Despite years of warnings about the hazards of prescribing benzodiazepines for the elderly, these drugs continue to be used at a higher rate than what is considered appropriate in older Americans particularly older women, the new data show.

A recent report released by Athena Health shows that individuals older than 65 years are prescribed benzodiazepines including alprazolam (multiple brands), lorazepam (multiple brands), diazepam (multiple brands), and clonazepam (Klonapin, Roche) more than other age groups are.

In 2017, 8.4% of individuals aged 65 and older were prescribed one of the drugs, a drop from 8.7% the previous year. Just over 8% of 50- to 64-year-olds were prescribed a benzodiazepine in 2017, compared to 7.5% of those aged 40 to 49 and 6.6% of those aged 30 to 39.

A total of 10% of women older than 65 were prescribed a benzodiazepine, compared to just under 6% of men. The data come from a sample of 3 million patients treated by primary care providers who are part of the Athena Health data network.

The data "are consistent with earlier research that suggests significant benzodiazepine overuse, especially among older adults," said Mark Olfson, MD, professor of psychiatry and epidemiology, Columbia University.

Since 2012, the American Geriatrics Society (AGS) has urged clinicians to avoid the use of benzodiazepines in older adults. That recommendation is being reiterated in the AGS 2018 prescribing guidelines (called the Beers Criteria), which are under final review.

Physicians Not Getting the Message

The AGS notes that benzodiazepines increase the risk for cognitive impairment, delirium, falls, fractures, and motor vehicle crashes. The drugs can be appropriate for seizure disorders, rapid eye movement sleep behavior disorder, benzodiazepine withdrawal, ethanol withdrawal, severe generalized anxiety disorder, and periprocedural anesthesia, the AGS says.

In May, the deprescribing guidelines for the elderly project, based at the Bruyère Research Institute in Ottawa, Ontario, Canada, launched an effort to help clinicians wean long-term users off benzodiazepines and the benzodiazepine receptor agonists zolpidem (multiple brands), zopiclone (Zunesta, Suovion), and zaleplon (Sonata, Pfizer).

Dementia Risk

Brandt agrees that caregiving is a major stressor for women. He noted that "it is easier to get a medication paid for than to get counseling paid for or respite care paid for. "Benzodiazepines are prescribed for many medical problems, but "there are also lots of psychosocial issues where they may be the go-to agent," she said.

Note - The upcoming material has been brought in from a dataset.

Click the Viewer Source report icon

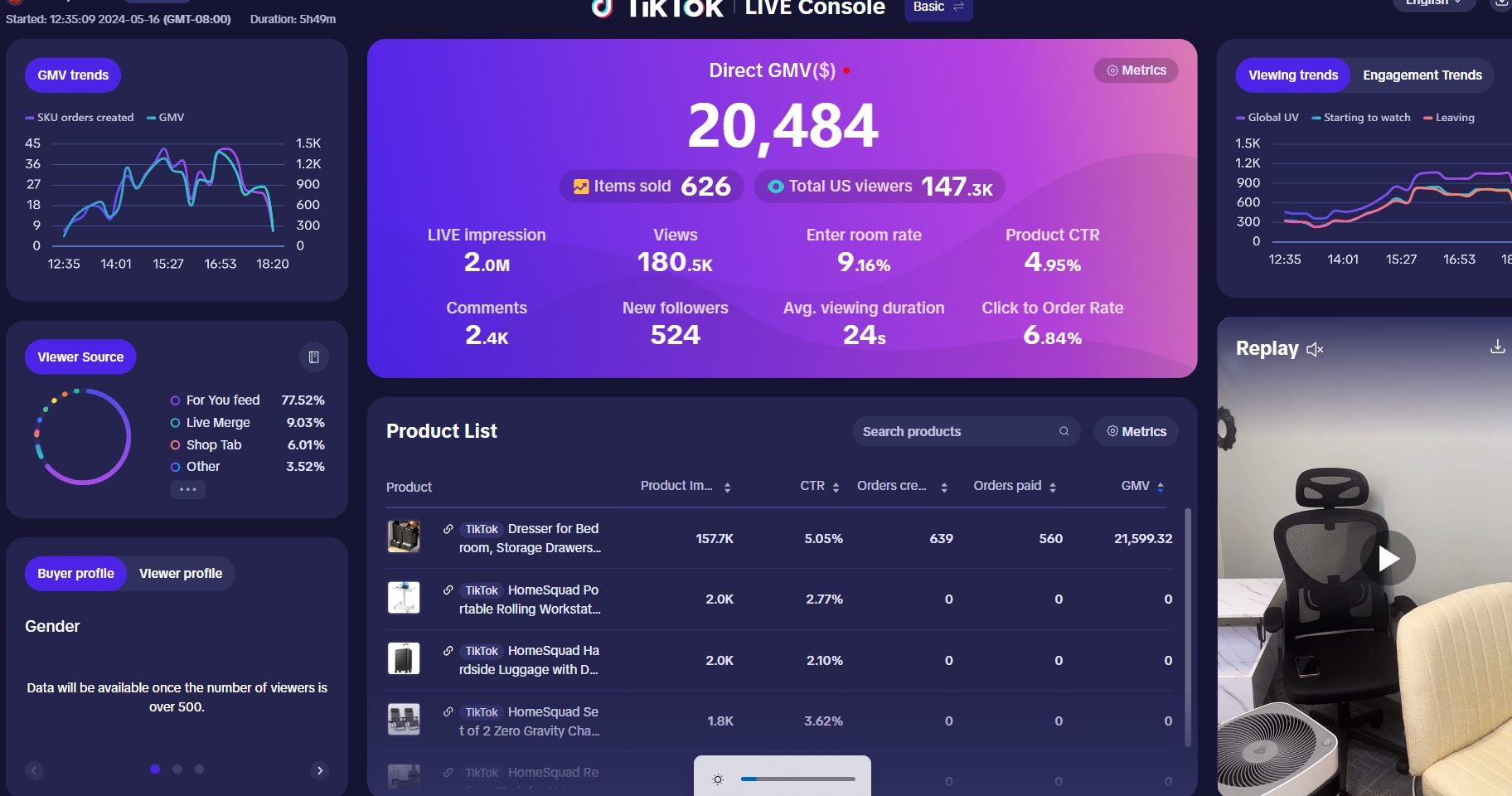pos(313,357)
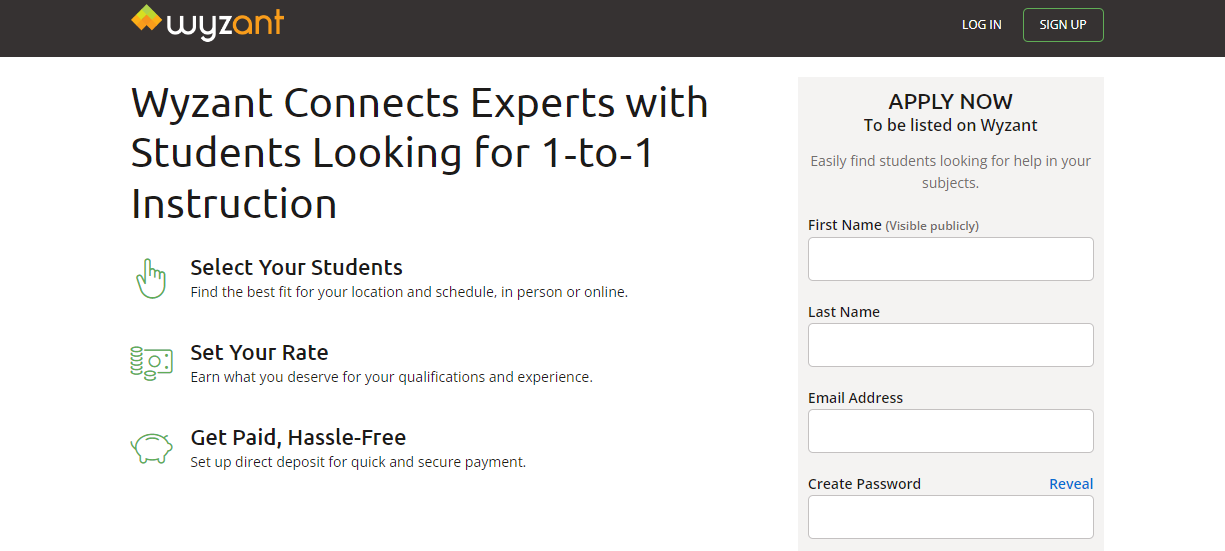Screen dimensions: 1225x551
Task: Click the main Wyzant Connects Experts headline
Action: (419, 153)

Many factors account for the continuing popularity and persistent use of benzodiazepines. Olfson said there is limited access to alternative evidence-based treatments for insomnia and noted that there is "an unwillingness of some older people to consider reducing or discontinuing" the drugs.

Also, said Olfson, "for some primary care physicians who have competing clinical demands on their time, given common comorbid medical problems in older adults, pharmacological options for managing insomnia and anxiety may be attractive."